◆ Text shown
A: Well, I admire the courage of the smaller companies who choose to compete. I feel that it's more prudent for a smaller company to build either applications, either enterprise or consumer, and bet on the fundamental foundation models of the big companies, because I don't think it's very likely that any startup can raise money the way OpenAI does, or even one-tenth of OpenAI. And with that, with less money, it is going to be difficult. The talent is obviously very good in the Chinese startups as well as the large companies, but the lack of spend and the lack of a huge number of talent and talent density makes it an uphill struggle for the startups that try to do that.
Q: The DeepSeek moment - well, let's call it two moments, right? Because the R1 moment in January this year was where it became public to the world, although it was this time last year where people had started to already talk about the DeepSeek. And a lot of people are now looking for what's the next one. You're connected and well connected into the industry. What innovations are taking place right now? What should we be prepared for going into next year?
A: Well, I think in terms of deep fundamental foundation models, US is ahead. But China is very rapidly figuring out the great things the US is doing, plus a few of its own good things to basically trail by three to six months. I've been saying this for a year and a half and it still remains the case. So I don't think there's going to be a huge breakout change-the-world technology in China, that's not likely.
What is more likely is there may be great consumer apps. And what's even much, much more likely is that Chinese hardware - there's a company called Plaud. It is basically an NB(?) AI that listens all the time and gives you summaries of all the meetings and tells you what to do and gives you reminders. And that's just the beginning. That is so much cheaper to build in China. Yeah. And it iterates that much faster and it's getting smaller. And I think the Chinese VCs are hesitant to invest in large language models for the reasons we discussed, but they are going all out, including my own Sinovation Ventures. I'm betting on hardware.

◆ Required work
[1] According to the interview on Chinese AI, by how many months does China trail the US in fundamental foundation models?
[2] In the interview on Chinese AI, rewrite the stretch from "A: Well, I admire" through "to do that.", changing "prudent" to "sensible".
[3] Extend the interview on Chinese AI startups and hardware from where it stops.

◆ Extracted information

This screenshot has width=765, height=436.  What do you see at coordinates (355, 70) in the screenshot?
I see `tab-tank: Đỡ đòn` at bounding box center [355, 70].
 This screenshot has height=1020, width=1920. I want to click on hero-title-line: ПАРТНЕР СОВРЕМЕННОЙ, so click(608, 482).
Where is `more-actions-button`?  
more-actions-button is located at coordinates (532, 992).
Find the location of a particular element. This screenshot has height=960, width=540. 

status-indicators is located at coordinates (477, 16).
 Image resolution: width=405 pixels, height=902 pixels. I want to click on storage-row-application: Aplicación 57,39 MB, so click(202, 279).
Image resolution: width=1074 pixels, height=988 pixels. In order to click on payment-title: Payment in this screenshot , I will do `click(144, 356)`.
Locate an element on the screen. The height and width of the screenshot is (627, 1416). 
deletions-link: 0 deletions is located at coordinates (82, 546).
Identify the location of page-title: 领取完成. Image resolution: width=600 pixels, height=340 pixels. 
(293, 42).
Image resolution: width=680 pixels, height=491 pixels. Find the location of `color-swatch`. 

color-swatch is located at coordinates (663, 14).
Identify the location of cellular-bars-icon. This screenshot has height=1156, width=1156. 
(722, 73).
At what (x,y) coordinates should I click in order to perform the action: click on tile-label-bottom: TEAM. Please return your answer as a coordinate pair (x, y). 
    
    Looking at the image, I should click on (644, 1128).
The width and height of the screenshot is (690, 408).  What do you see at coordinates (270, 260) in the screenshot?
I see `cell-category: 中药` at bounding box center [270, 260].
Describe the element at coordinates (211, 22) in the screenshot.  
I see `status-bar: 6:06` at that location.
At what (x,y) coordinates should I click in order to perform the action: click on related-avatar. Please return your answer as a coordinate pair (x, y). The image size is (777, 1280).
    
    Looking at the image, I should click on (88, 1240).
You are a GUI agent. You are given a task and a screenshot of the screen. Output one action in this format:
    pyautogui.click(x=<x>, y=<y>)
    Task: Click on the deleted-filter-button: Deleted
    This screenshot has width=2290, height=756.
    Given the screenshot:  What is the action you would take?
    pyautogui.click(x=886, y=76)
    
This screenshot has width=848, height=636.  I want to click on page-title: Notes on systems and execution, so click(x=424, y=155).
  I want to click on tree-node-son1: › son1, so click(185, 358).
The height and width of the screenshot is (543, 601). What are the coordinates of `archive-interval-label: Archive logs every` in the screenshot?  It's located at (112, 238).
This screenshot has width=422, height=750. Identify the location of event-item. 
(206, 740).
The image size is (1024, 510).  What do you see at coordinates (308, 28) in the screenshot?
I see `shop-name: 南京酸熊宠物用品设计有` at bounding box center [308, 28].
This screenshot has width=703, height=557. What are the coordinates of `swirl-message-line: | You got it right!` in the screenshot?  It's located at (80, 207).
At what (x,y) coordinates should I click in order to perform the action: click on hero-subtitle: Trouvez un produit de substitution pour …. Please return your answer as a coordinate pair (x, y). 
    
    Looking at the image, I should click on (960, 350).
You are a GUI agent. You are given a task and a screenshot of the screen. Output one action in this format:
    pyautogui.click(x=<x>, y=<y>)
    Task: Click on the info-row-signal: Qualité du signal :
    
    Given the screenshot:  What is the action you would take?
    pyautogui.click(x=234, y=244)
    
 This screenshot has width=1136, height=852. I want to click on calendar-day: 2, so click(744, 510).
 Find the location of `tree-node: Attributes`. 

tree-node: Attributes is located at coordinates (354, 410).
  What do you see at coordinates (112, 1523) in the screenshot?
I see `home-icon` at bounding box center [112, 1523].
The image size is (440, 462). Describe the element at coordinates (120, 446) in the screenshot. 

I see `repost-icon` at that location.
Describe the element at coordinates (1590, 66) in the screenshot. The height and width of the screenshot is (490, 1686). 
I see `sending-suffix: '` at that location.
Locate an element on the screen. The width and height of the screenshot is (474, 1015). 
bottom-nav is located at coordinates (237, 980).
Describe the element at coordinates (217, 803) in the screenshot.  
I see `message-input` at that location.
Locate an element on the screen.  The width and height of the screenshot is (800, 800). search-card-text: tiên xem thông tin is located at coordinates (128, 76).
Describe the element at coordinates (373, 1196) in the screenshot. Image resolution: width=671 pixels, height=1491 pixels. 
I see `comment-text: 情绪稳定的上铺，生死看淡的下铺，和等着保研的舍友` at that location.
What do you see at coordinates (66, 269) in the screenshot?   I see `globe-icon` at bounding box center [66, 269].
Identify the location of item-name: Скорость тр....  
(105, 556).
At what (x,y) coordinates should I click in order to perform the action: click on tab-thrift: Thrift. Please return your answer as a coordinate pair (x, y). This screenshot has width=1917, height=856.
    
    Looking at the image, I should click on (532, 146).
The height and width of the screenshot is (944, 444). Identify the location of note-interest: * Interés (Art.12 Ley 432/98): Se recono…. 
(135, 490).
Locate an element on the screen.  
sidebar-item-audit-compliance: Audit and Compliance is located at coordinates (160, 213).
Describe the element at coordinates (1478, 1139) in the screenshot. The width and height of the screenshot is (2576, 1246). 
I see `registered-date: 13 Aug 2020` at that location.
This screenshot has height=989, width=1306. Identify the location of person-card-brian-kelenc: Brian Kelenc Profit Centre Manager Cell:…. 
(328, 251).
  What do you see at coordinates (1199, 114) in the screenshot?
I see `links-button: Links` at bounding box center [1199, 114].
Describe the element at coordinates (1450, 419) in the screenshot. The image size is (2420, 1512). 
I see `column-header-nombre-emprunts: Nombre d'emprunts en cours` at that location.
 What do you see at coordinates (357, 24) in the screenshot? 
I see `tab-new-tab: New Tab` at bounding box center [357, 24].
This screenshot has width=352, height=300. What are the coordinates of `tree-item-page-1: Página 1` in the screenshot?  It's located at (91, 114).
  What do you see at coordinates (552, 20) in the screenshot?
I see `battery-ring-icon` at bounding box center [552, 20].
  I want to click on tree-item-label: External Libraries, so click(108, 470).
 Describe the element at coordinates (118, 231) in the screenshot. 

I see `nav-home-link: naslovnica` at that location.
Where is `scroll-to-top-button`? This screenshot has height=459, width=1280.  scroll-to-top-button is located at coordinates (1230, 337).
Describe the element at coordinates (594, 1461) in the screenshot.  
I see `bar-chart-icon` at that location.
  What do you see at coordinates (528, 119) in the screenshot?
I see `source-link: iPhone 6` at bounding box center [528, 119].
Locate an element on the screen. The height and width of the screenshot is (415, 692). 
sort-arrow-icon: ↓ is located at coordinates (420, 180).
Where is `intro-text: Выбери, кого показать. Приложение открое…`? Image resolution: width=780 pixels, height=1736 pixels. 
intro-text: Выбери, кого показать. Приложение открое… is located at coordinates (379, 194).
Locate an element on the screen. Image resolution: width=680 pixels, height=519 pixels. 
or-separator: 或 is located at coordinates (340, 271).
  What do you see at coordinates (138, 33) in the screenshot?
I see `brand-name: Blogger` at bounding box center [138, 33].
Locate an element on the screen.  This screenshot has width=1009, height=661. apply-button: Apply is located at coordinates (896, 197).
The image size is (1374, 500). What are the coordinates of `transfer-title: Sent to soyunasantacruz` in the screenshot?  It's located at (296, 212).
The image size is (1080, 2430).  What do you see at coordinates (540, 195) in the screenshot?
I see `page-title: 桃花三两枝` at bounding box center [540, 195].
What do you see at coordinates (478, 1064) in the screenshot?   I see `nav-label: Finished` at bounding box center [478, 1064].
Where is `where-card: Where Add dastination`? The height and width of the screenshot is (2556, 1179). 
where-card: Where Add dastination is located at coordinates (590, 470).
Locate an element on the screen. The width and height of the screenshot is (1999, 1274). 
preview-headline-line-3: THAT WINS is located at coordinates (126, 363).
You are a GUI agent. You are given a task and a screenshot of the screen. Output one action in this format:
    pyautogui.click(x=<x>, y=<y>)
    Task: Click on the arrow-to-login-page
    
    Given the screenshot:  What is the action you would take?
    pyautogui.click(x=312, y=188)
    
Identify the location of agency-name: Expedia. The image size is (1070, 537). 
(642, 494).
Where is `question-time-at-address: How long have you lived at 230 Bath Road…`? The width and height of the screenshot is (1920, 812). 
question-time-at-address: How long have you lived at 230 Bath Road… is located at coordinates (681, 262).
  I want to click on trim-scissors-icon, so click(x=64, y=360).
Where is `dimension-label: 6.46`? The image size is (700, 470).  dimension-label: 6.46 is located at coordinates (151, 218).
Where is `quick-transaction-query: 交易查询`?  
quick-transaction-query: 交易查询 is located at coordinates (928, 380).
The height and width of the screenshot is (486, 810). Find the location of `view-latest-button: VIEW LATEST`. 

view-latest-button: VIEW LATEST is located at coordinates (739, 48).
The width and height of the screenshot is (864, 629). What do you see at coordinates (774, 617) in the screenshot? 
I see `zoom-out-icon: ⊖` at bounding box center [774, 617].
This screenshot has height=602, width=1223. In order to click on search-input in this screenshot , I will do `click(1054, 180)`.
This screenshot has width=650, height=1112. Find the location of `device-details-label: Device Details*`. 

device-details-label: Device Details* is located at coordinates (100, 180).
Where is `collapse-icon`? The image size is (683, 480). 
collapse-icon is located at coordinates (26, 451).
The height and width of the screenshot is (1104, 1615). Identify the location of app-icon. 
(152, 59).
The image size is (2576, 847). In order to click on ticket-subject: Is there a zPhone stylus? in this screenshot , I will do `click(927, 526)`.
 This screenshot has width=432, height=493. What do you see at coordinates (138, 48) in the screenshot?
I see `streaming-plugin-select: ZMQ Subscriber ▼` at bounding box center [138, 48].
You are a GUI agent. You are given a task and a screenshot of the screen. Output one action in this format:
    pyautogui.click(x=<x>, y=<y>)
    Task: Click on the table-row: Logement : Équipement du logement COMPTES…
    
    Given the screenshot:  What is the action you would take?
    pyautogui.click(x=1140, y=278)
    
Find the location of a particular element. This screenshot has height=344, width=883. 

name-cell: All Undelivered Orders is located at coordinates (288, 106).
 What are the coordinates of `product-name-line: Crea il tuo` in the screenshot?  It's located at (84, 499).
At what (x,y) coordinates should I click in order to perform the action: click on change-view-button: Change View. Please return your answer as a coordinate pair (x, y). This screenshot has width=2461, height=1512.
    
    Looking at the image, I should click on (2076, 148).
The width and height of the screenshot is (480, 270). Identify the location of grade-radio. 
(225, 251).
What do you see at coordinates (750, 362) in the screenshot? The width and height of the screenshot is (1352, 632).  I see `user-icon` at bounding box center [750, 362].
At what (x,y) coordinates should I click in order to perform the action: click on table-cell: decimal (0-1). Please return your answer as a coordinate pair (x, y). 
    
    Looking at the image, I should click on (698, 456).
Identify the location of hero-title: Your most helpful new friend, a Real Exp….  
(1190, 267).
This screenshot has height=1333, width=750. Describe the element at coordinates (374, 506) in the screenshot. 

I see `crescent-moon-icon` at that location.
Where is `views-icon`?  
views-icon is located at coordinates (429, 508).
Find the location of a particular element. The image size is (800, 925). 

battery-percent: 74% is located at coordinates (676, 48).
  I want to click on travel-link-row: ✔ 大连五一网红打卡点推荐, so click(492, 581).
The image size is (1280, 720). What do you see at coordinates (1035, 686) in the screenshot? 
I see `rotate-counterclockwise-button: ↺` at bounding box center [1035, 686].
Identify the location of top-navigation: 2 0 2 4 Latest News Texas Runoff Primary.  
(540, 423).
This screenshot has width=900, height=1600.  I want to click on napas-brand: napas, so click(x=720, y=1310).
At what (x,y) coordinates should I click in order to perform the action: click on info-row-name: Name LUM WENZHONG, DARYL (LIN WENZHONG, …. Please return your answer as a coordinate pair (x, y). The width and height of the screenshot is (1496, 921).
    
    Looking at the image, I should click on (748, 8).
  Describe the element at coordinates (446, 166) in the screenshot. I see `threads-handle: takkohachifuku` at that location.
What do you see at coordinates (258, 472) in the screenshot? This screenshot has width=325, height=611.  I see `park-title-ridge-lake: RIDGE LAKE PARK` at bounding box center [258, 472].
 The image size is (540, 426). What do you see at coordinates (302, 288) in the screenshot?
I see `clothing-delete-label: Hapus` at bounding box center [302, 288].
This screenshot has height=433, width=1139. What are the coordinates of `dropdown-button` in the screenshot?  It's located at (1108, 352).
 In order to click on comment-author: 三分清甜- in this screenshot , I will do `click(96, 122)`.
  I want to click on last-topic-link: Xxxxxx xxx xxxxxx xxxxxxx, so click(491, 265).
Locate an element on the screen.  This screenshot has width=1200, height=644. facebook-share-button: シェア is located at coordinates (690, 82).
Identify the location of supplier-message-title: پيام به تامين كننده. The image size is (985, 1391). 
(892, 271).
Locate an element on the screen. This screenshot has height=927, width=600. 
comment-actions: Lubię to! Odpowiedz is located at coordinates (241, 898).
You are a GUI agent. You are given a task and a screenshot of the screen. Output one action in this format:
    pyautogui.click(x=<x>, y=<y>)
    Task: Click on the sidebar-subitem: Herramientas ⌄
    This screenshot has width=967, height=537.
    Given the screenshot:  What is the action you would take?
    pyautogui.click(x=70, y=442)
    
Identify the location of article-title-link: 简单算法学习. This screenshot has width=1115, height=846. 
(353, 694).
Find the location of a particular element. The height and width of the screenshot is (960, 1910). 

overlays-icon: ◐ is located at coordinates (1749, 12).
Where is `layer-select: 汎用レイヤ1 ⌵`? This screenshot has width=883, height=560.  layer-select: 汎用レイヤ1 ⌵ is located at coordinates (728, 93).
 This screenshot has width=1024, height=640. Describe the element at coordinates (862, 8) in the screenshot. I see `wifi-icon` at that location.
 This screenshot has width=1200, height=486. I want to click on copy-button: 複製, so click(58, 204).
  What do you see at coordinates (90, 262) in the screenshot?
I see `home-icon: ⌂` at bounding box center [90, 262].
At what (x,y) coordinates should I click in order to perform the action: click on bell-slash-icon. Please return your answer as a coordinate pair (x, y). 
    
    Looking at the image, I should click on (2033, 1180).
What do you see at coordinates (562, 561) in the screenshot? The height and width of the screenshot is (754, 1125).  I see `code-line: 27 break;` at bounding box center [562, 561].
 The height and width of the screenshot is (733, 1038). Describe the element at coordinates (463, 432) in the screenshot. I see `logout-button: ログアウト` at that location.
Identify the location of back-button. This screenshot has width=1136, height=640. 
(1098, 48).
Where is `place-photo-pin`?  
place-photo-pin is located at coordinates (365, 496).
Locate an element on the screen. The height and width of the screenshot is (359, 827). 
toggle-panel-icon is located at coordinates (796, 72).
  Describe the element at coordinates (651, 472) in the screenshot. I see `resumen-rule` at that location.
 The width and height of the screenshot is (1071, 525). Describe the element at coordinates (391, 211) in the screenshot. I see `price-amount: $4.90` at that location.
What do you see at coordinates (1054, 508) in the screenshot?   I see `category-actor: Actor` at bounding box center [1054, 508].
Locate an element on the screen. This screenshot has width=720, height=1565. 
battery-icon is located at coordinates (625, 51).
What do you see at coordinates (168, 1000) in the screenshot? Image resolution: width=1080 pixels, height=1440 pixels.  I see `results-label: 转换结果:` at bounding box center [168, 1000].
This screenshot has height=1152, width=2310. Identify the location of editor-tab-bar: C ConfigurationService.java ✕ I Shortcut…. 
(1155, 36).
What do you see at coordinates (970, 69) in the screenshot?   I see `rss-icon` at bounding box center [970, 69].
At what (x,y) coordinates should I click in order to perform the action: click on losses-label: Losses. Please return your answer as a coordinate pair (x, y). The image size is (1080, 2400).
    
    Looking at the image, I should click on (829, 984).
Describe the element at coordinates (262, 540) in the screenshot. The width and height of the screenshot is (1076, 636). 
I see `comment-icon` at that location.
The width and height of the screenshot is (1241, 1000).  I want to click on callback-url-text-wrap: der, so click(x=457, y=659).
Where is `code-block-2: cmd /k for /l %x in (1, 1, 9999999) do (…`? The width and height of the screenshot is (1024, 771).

◆ Task answers
[1] Three to six months.

[2]
A: Well, I admire the courage of the smaller companies who choose to compete. I feel that it's more sensible for a smaller company to build either applications, either enterprise or consumer, and bet on the fundamental foundation models of the big companies, because I don't think it's very likely that any startup can raise money the way OpenAI does, or even one-tenth of OpenAI. And with that, with less money, it is going to be difficult. The talent is obviously very good in the Chinese startups as well as the large companies, but the lack of spend and the lack of a huge number of talent and talent density makes it an uphill struggle for the startups that try to do that.

[3]
When people talk hardware, people think always embodied robotics. It's, you know, the humanoid robots, but those are also a bit overpriced. It's much more prudent to invest in small devices because when AI revolution moves forward at the next step, we will see that the best place, the best device on which to use AI is not the phone. Whether it is glasses or a watch or wristband or a little necklace or almost invisible, are all possible because AI-first means it's always on, always listening, always thinking. And it's your external hard drive that's smart and remembers everything you see and did. I know you're going to talk about privacy, but I know that's a separate - it gets a bit creepy, I might be listening to you. Oh, my goodness.
Q: There's a lot of hot air around agents. Tell me what's all the buzz around it and how long before it becomes pretty mainstream, you think?
A: It's real already, but it's not yet mainstream. An agent is built on the large language model. The large language model is the brain. And there may be multiple large language models, each doing special things. But the two most important things wrap around that. One is memory. It knows who you are, what you did, who's your company, what your policies are. So it's relevant to what you do as opposed to a general chatbot. But the other even bigger thing is that it executes tasks. So instead of giving you a travel itinerary, it books your travel - your airline, your hotel. Instead of suggesting what's the strategy, it starts executing. Your ads are placed as opposed to suggesting what ads you might do.